Source data:
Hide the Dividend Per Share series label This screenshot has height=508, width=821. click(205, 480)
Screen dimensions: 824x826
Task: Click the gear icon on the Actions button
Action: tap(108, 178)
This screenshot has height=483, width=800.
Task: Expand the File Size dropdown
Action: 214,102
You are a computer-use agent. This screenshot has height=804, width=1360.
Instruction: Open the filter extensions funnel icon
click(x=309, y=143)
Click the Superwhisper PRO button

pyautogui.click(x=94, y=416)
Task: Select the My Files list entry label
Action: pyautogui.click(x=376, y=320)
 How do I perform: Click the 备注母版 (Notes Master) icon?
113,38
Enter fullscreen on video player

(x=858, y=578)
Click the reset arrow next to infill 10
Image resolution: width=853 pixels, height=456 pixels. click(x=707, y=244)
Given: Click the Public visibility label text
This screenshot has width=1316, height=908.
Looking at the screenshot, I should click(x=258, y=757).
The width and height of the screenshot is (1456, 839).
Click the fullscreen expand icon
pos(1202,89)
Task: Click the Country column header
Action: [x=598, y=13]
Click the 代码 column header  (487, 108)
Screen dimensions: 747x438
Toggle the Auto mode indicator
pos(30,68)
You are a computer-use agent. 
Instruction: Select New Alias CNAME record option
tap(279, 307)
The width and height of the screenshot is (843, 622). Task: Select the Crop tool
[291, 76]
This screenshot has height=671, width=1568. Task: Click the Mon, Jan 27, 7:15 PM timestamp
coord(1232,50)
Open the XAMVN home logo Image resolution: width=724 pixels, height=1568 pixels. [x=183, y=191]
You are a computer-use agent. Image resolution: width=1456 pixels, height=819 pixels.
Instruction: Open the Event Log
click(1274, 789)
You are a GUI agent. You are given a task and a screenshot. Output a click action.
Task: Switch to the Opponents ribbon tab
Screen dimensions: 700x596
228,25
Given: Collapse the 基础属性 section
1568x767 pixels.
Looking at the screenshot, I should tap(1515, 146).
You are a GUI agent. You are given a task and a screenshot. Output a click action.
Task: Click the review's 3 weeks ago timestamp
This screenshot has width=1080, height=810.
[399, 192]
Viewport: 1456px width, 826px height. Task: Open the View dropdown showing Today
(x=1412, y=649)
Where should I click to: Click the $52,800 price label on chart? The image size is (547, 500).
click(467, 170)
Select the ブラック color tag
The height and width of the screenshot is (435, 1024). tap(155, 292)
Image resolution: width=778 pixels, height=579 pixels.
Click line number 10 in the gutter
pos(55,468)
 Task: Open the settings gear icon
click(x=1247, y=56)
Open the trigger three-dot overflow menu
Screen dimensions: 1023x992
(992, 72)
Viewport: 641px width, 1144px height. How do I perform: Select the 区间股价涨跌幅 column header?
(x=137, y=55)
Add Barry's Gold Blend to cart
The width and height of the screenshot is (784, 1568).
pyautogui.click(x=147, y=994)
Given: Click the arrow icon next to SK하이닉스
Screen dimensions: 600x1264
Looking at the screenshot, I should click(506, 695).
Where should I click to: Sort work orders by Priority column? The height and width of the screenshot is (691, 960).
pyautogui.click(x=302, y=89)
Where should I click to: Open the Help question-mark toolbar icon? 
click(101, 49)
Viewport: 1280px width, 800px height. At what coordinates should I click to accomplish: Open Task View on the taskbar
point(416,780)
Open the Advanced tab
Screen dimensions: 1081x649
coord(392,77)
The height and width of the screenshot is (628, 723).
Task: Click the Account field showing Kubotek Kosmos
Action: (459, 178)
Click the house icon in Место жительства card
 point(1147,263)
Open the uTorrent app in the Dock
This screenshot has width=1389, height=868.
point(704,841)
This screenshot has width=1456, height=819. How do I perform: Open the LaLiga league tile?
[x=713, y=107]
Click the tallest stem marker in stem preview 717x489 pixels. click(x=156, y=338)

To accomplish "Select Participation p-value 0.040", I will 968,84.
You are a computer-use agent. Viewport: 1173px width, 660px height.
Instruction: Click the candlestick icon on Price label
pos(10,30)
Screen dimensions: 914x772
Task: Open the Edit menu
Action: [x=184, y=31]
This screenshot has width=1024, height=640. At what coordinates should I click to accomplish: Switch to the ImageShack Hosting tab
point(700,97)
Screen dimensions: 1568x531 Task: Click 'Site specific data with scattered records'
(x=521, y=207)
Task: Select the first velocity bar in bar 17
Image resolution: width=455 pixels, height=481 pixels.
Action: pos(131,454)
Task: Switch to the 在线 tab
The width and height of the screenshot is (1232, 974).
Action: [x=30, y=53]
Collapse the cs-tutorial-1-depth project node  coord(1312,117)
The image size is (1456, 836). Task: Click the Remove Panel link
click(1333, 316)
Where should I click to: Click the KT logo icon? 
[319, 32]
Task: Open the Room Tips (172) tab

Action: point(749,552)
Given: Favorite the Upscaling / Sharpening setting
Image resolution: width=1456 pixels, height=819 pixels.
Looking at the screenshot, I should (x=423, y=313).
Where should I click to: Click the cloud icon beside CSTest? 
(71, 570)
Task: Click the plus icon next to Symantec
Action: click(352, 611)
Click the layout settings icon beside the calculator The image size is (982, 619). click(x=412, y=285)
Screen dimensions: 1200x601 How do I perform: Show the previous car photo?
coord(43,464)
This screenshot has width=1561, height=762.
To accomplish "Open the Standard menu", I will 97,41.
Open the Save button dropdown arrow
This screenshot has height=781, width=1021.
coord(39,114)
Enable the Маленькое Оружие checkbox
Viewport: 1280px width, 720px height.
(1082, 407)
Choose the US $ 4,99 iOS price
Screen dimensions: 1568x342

» **What to do**
Return every one of the rows above verbatim, with no changes.

» **Answer to the problem**
Hide the Dividend Per Share series label This screenshot has height=508, width=821. click(205, 480)
Screen dimensions: 824x826
Task: Click the gear icon on the Actions button
Action: tap(108, 178)
This screenshot has height=483, width=800.
Task: Expand the File Size dropdown
Action: 214,102
You are a computer-use agent. This screenshot has height=804, width=1360.
Instruction: Open the filter extensions funnel icon
click(x=309, y=143)
Click the Superwhisper PRO button

pyautogui.click(x=94, y=416)
Task: Select the My Files list entry label
Action: pyautogui.click(x=376, y=320)
 How do I perform: Click the 备注母版 (Notes Master) icon?
113,38
Enter fullscreen on video player

(x=858, y=578)
Click the reset arrow next to infill 10
Image resolution: width=853 pixels, height=456 pixels. click(x=707, y=244)
Given: Click the Public visibility label text
This screenshot has width=1316, height=908.
Looking at the screenshot, I should click(x=258, y=757).
The width and height of the screenshot is (1456, 839).
Click the fullscreen expand icon
pos(1202,89)
Task: Click the Country column header
Action: [x=598, y=13]
Click the 代码 column header  (487, 108)
Screen dimensions: 747x438
Toggle the Auto mode indicator
pos(30,68)
You are a computer-use agent. 
Instruction: Select New Alias CNAME record option
tap(279, 307)
The width and height of the screenshot is (843, 622). Task: Select the Crop tool
[291, 76]
This screenshot has height=671, width=1568. Task: Click the Mon, Jan 27, 7:15 PM timestamp
coord(1232,50)
Open the XAMVN home logo Image resolution: width=724 pixels, height=1568 pixels. [x=183, y=191]
You are a computer-use agent. Image resolution: width=1456 pixels, height=819 pixels.
Instruction: Open the Event Log
click(1274, 789)
You are a GUI agent. You are given a task and a screenshot. Output a click action.
Task: Switch to the Opponents ribbon tab
Screen dimensions: 700x596
228,25
Given: Collapse the 基础属性 section
1568x767 pixels.
Looking at the screenshot, I should tap(1515, 146).
You are a GUI agent. You are given a task and a screenshot. Output a click action.
Task: Click the review's 3 weeks ago timestamp
This screenshot has width=1080, height=810.
[399, 192]
Viewport: 1456px width, 826px height. Task: Open the View dropdown showing Today
(x=1412, y=649)
Where should I click to: Click the $52,800 price label on chart? The image size is (547, 500).
click(467, 170)
Select the ブラック color tag
The height and width of the screenshot is (435, 1024). tap(155, 292)
Image resolution: width=778 pixels, height=579 pixels.
Click line number 10 in the gutter
pos(55,468)
 Task: Open the settings gear icon
click(x=1247, y=56)
Open the trigger three-dot overflow menu
Screen dimensions: 1023x992
(992, 72)
Viewport: 641px width, 1144px height. How do I perform: Select the 区间股价涨跌幅 column header?
(x=137, y=55)
Add Barry's Gold Blend to cart
The width and height of the screenshot is (784, 1568).
pyautogui.click(x=147, y=994)
Given: Click the arrow icon next to SK하이닉스
Screen dimensions: 600x1264
Looking at the screenshot, I should click(506, 695).
Where should I click to: Sort work orders by Priority column? The height and width of the screenshot is (691, 960).
pyautogui.click(x=302, y=89)
Where should I click to: Open the Help question-mark toolbar icon? 
click(101, 49)
Viewport: 1280px width, 800px height. At what coordinates should I click to accomplish: Open Task View on the taskbar
point(416,780)
Open the Advanced tab
Screen dimensions: 1081x649
coord(392,77)
The height and width of the screenshot is (628, 723).
Task: Click the Account field showing Kubotek Kosmos
Action: (459, 178)
Click the house icon in Место жительства card
 point(1147,263)
Open the uTorrent app in the Dock
This screenshot has width=1389, height=868.
point(704,841)
This screenshot has width=1456, height=819. How do I perform: Open the LaLiga league tile?
[x=713, y=107]
Click the tallest stem marker in stem preview 717x489 pixels. click(x=156, y=338)

To accomplish "Select Participation p-value 0.040", I will 968,84.
You are a computer-use agent. Viewport: 1173px width, 660px height.
Instruction: Click the candlestick icon on Price label
pos(10,30)
Screen dimensions: 914x772
Task: Open the Edit menu
Action: [x=184, y=31]
This screenshot has width=1024, height=640. At what coordinates should I click to accomplish: Switch to the ImageShack Hosting tab
point(700,97)
Screen dimensions: 1568x531 Task: Click 'Site specific data with scattered records'
(x=521, y=207)
Task: Select the first velocity bar in bar 17
Image resolution: width=455 pixels, height=481 pixels.
Action: pos(131,454)
Task: Switch to the 在线 tab
The width and height of the screenshot is (1232, 974).
Action: [x=30, y=53]
Collapse the cs-tutorial-1-depth project node  coord(1312,117)
The image size is (1456, 836). Task: Click the Remove Panel link
click(1333, 316)
Where should I click to: Click the KT logo icon? 
[319, 32]
Task: Open the Room Tips (172) tab

Action: point(749,552)
Given: Favorite the Upscaling / Sharpening setting
Image resolution: width=1456 pixels, height=819 pixels.
Looking at the screenshot, I should (x=423, y=313).
Where should I click to: Click the cloud icon beside CSTest? 
(71, 570)
Task: Click the plus icon next to Symantec
Action: click(352, 611)
Click the layout settings icon beside the calculator The image size is (982, 619). click(x=412, y=285)
Screen dimensions: 1200x601 How do I perform: Show the previous car photo?
coord(43,464)
This screenshot has width=1561, height=762.
To accomplish "Open the Standard menu", I will 97,41.
Open the Save button dropdown arrow
This screenshot has height=781, width=1021.
coord(39,114)
Enable the Маленькое Оружие checkbox
Viewport: 1280px width, 720px height.
(1082, 407)
Choose the US $ 4,99 iOS price
Screen dimensions: 1568x342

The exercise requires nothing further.